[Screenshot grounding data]
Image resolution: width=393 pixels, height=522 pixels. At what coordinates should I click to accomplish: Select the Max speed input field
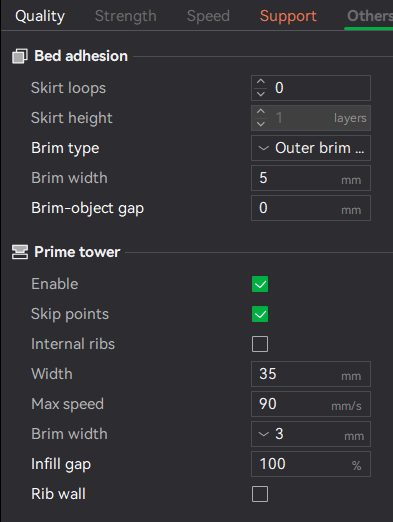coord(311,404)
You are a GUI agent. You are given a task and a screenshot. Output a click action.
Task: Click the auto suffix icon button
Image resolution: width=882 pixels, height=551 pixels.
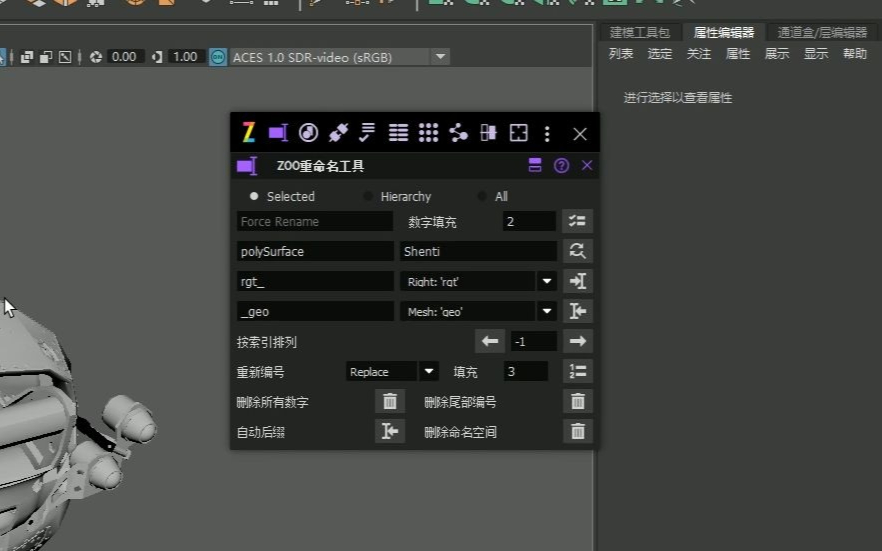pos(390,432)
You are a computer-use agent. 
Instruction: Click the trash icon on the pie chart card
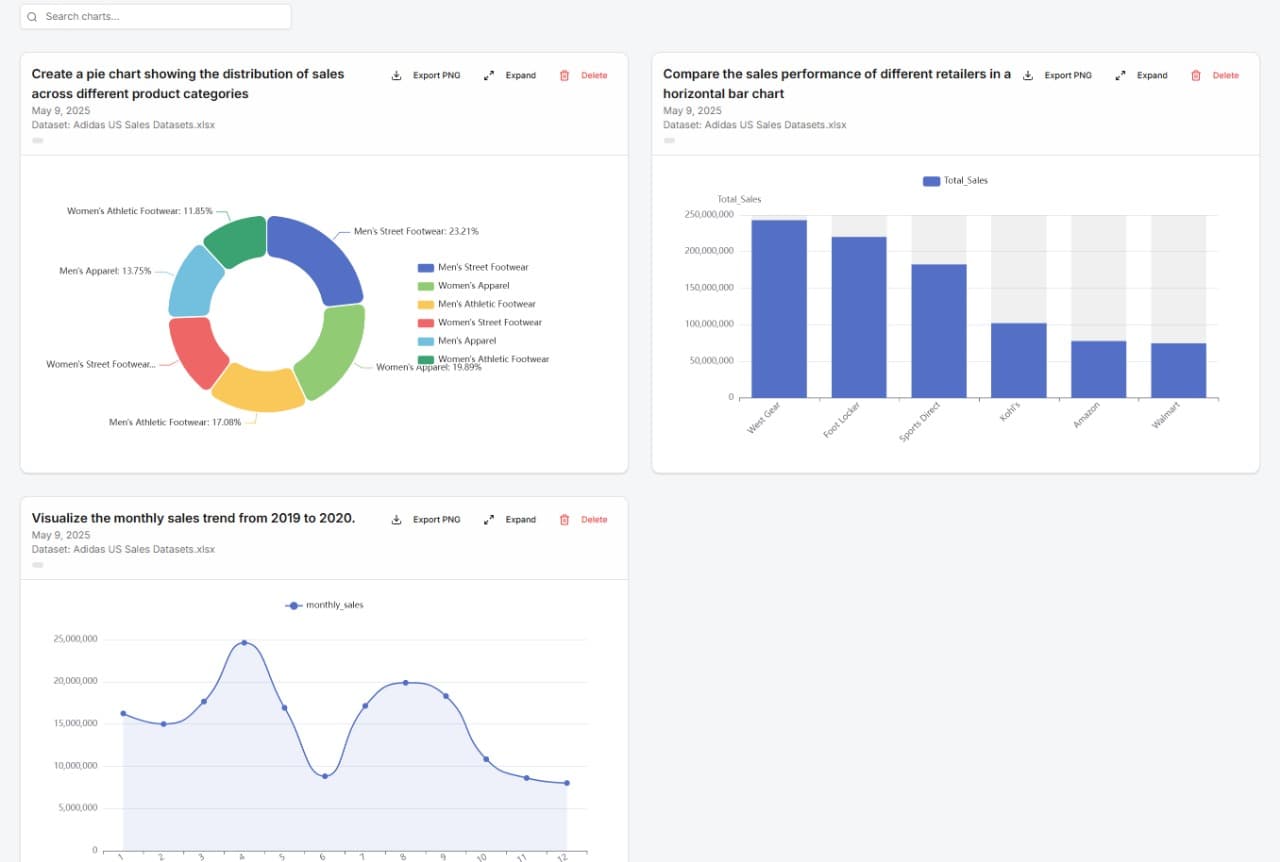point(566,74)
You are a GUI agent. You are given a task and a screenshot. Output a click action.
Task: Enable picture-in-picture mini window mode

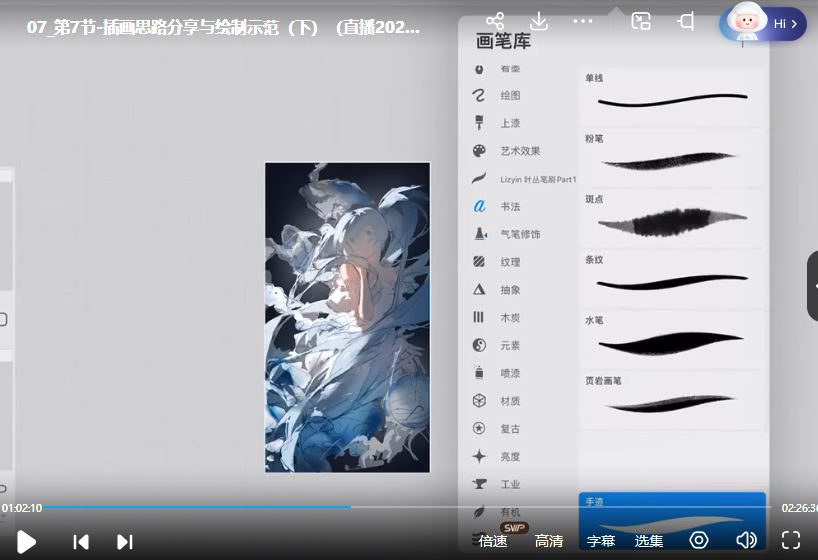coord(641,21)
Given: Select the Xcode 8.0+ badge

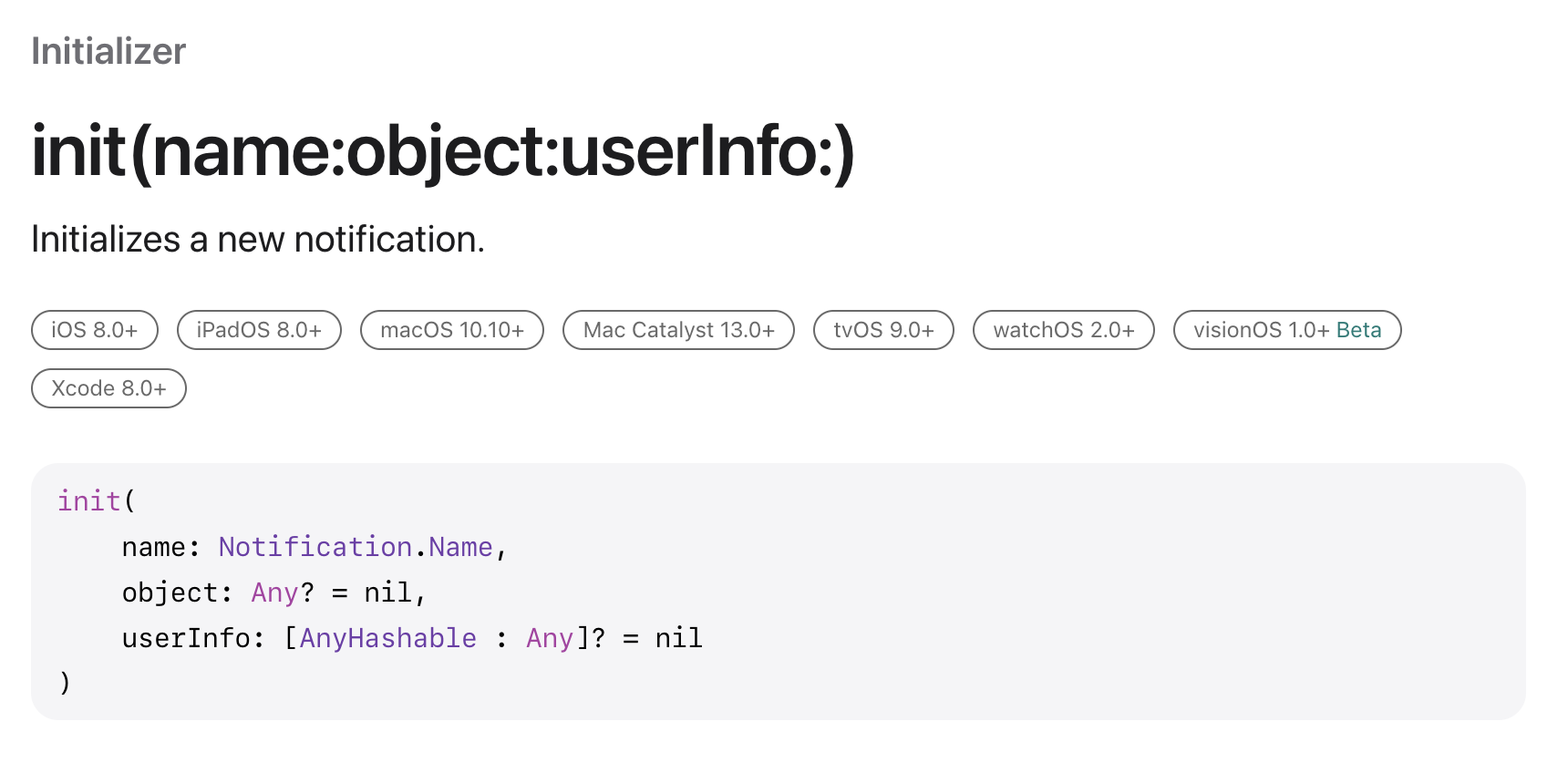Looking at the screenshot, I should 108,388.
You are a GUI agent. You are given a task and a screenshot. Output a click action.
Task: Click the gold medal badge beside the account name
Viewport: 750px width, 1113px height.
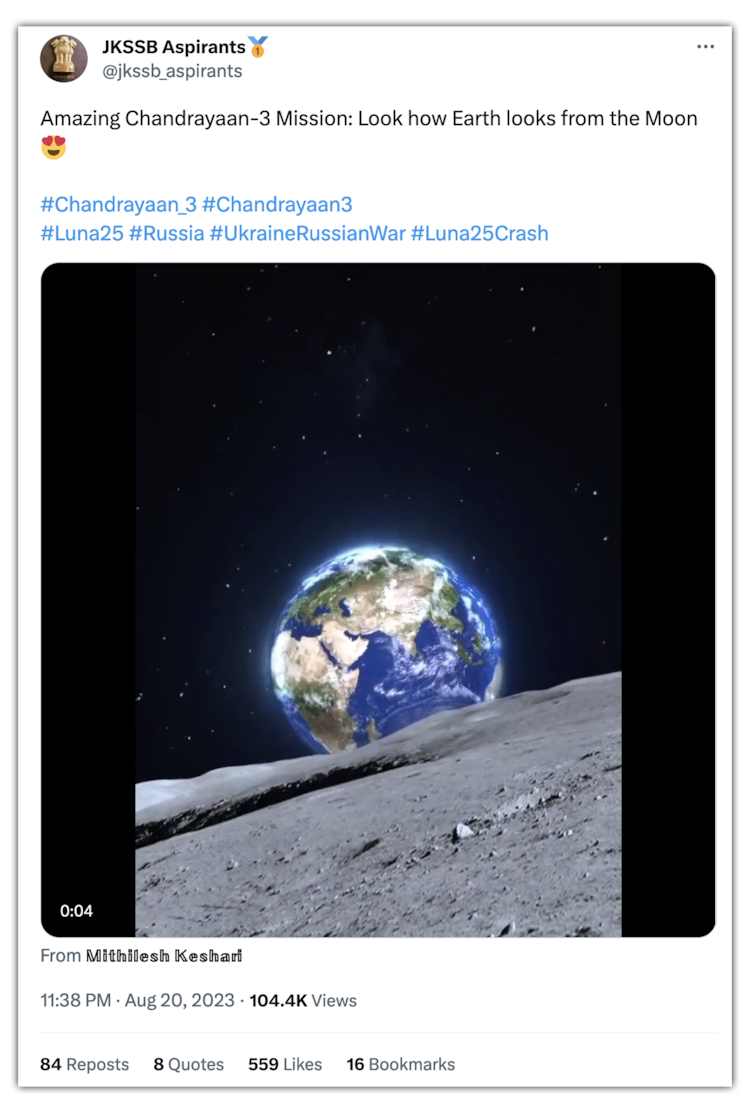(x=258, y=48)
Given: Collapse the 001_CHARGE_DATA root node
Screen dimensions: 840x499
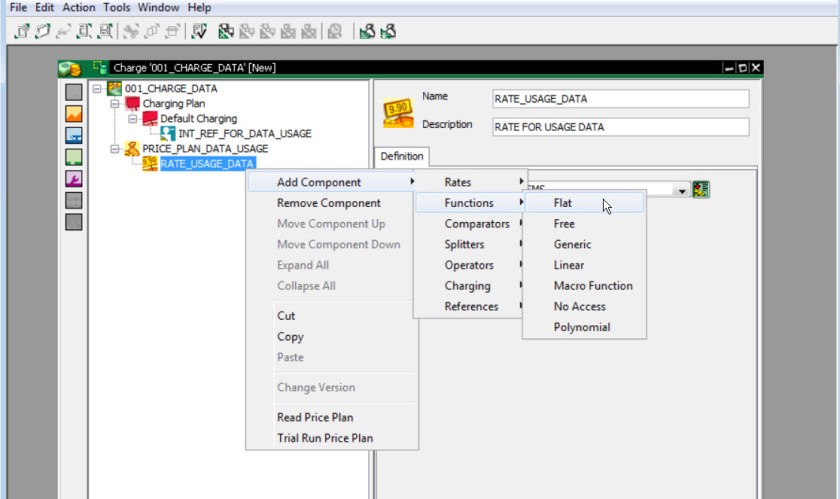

Aim of the task:
All records, pictures excluded: copy them exactly.

Answer below:
Image resolution: width=393 pixels, height=522 pixels. At what coordinates should I click to accomplish: Select the Max speed input field
coord(311,404)
You are a GUI agent. You are given a task and a screenshot. Output a click action.
Task: Click the auto suffix icon button
Image resolution: width=882 pixels, height=551 pixels.
pos(390,432)
You are a computer-use agent. 
Instruction: Click the trash icon on the pie chart card
point(566,74)
You are a GUI agent. You are given a task and a screenshot. Output a click action.
Task: Enable picture-in-picture mini window mode

coord(641,21)
Given: Select the Xcode 8.0+ badge

Looking at the screenshot, I should 108,388.
You are a GUI agent. You are given a task and a screenshot. Output a click action.
Task: Click the gold medal badge beside the account name
Viewport: 750px width, 1113px height.
(x=258, y=48)
Given: Collapse the 001_CHARGE_DATA root node
Screen dimensions: 840x499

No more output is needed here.